BLAS (Basic Linear Algebra Subprograms) is a set of functions with a standard API to do basic operations in matrix/vector linear algebra. It works mostly with dense vectors and matrices. This library is used by a lot of other libraries in high performance computing, especially when many matrix/vector operations are required.
The reference implementation is available on Netlib. However, this implementation is rarely used, since it was not developped to be efficient. Other implementations are therefore provided on our supercomputers. Those implementations were optimized for specific processors and usually perform much better, while retaining the compatibility with the reference implementation and the precision of the computation.
The original version is written in Fortran 77. However, there is a C implementation called CBLAS. This version is usually provided with the same package. The functions are grouped in three categories : level 1, 2 and 3. The level 1 functions deal with vector-vector operations. The level 2 functions deal with vector-matrix operations, and the level 3 deal with matrix-matrix operations.
A typical BLAS call is of the form
where T corresponds the type of data, and oper describes the operation to be performed. The possible data types are s, d, c, z, which respectively mean single precision (float), double precision, complex single precision, and complex double precision.
For example, the function ddot will compute the dot product of two vectors of doubles, the function zgemm will compute the matrix-matrix product of two general matrices of double complex numbers, and sgemv will compute the matrix-vector product with single precision floating point numbers.
Memory data representation
All BLAS functions assume that the matrix and vector data are stored contiguously in memory. This implies for example that a matrix can not be represented as a vector of vectors. It needs to be represented as a block of N x M contiguous elements in memory. Moreover, vectors and matrices of complex numbers must be stored such that the real and imaginary parts of a given element are contiguous in memory.
BLAS is a standard API. While the reference implementation is that of Netlib, it is usually not recommended to use it. The reason is that there are much more optimized implementations than that of Netlib.

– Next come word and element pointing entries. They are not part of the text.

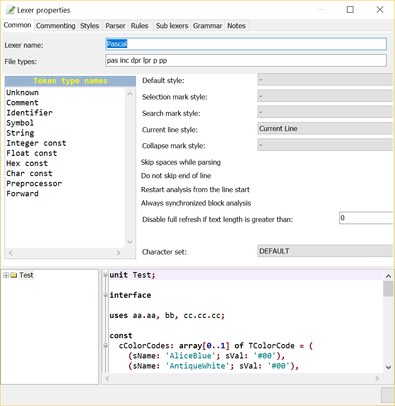The height and width of the screenshot is (406, 395).
Task: Expand the Test tree node
Action: tap(6, 275)
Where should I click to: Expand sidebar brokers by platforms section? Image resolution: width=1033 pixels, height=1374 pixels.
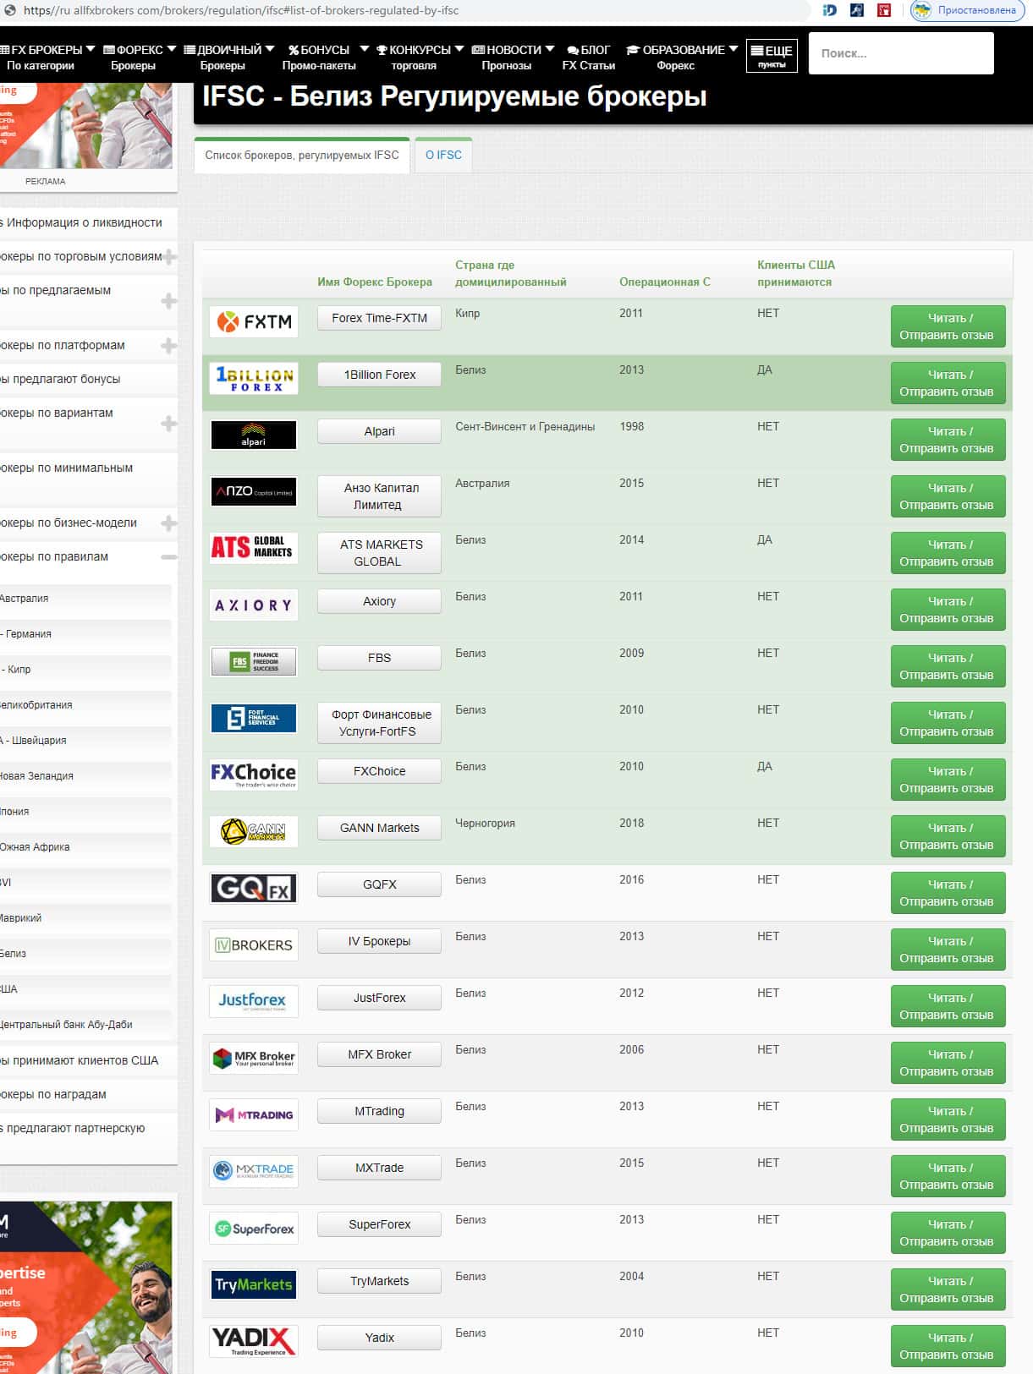pos(168,345)
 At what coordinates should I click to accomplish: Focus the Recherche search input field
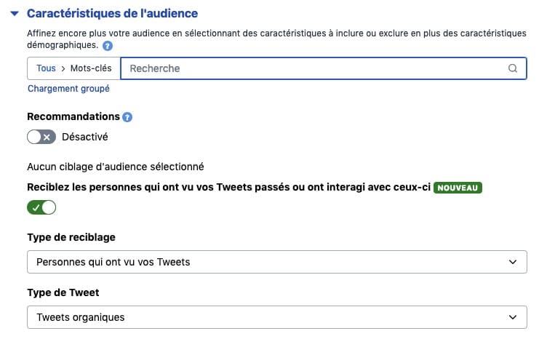click(313, 68)
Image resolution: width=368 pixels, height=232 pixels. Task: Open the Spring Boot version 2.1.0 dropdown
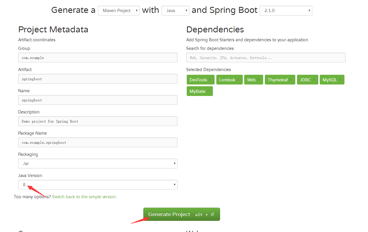(286, 10)
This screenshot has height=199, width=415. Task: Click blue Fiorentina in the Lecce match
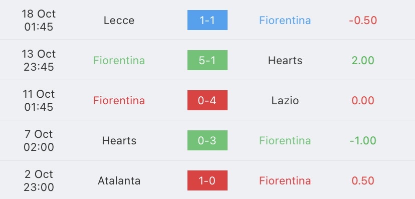point(285,21)
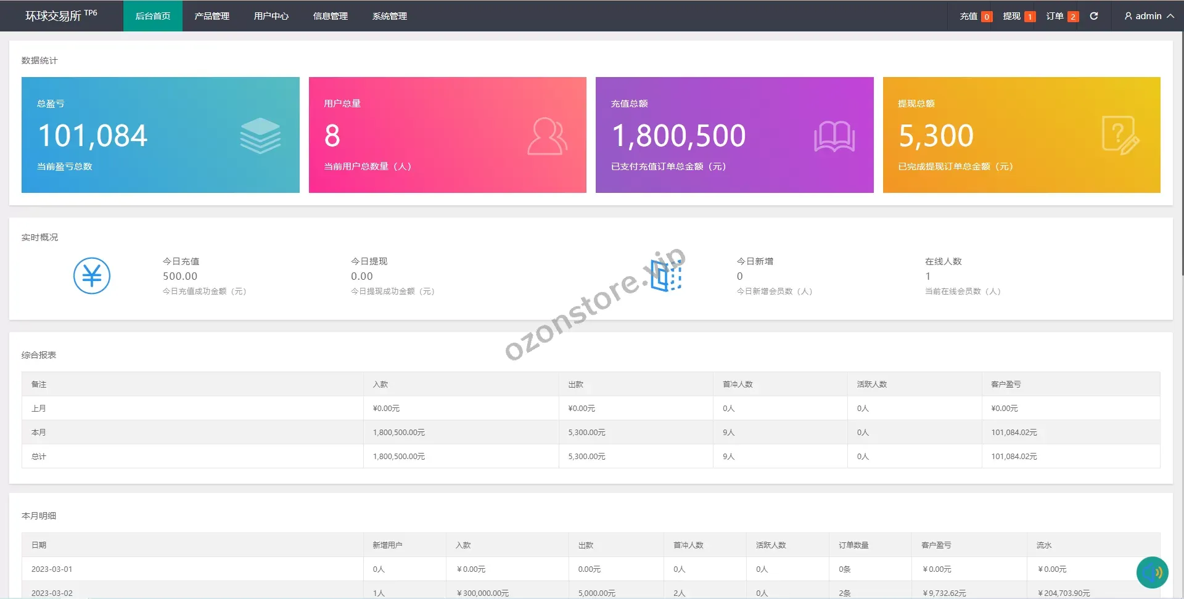Click the open book icon on recharge card

(x=834, y=136)
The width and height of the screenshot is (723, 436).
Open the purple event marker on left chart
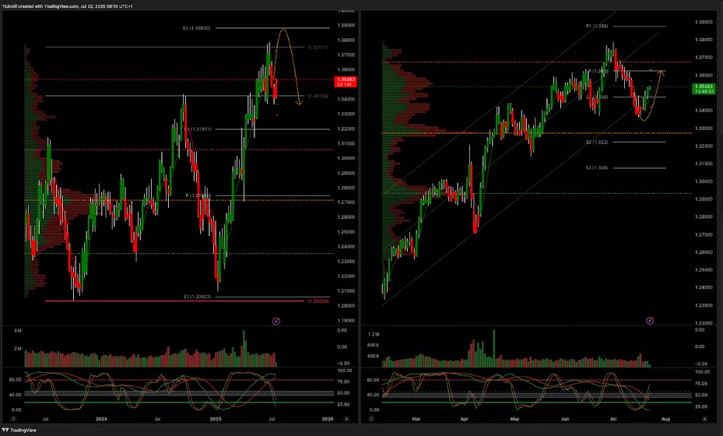click(x=276, y=321)
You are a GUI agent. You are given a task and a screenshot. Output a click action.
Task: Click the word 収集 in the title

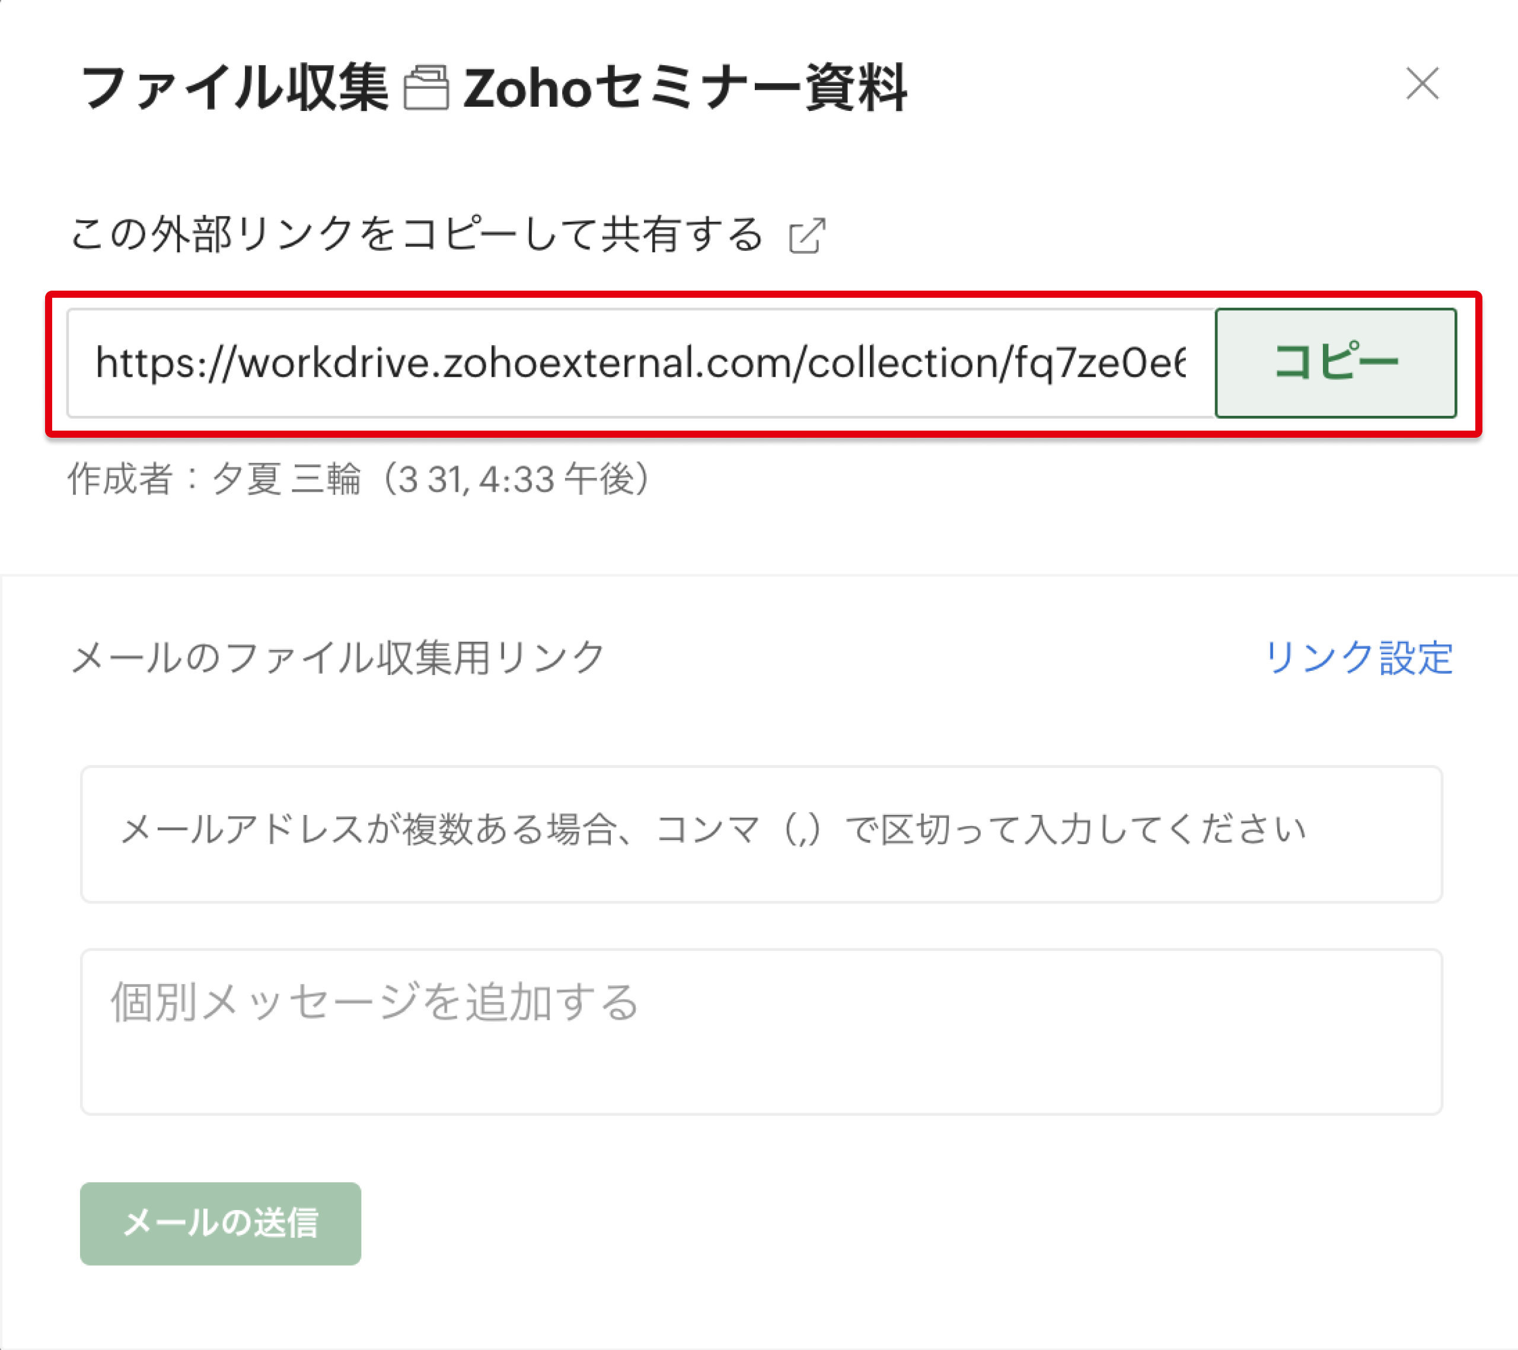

ATLAS (Automatically Tuned Linear Algebra Software) contains a BLAS implementation written in C and developped by the open source scientific comunity. At compile time, ATLAS attempts to optimize the code to the used architecture.
Even though it performs better than the reference implementation, ATLAS is not as optimized as the MKL and GotoBLAS implementations.
Intel Math Kernel Library (MKL)
Math Kernel Library is a commercial mathematical library that includes BLAS optimized for Intel processors. It is the implementation that is recommended in most cases on our servers.
GotoBLAS2 is a BLAS implementation developped by Kazushige Goto. This is an important implementation since it provides a great number of optimizations written in assembly code to reduce cache misses and TLB misses. In some cases, this is the fastest implementation available.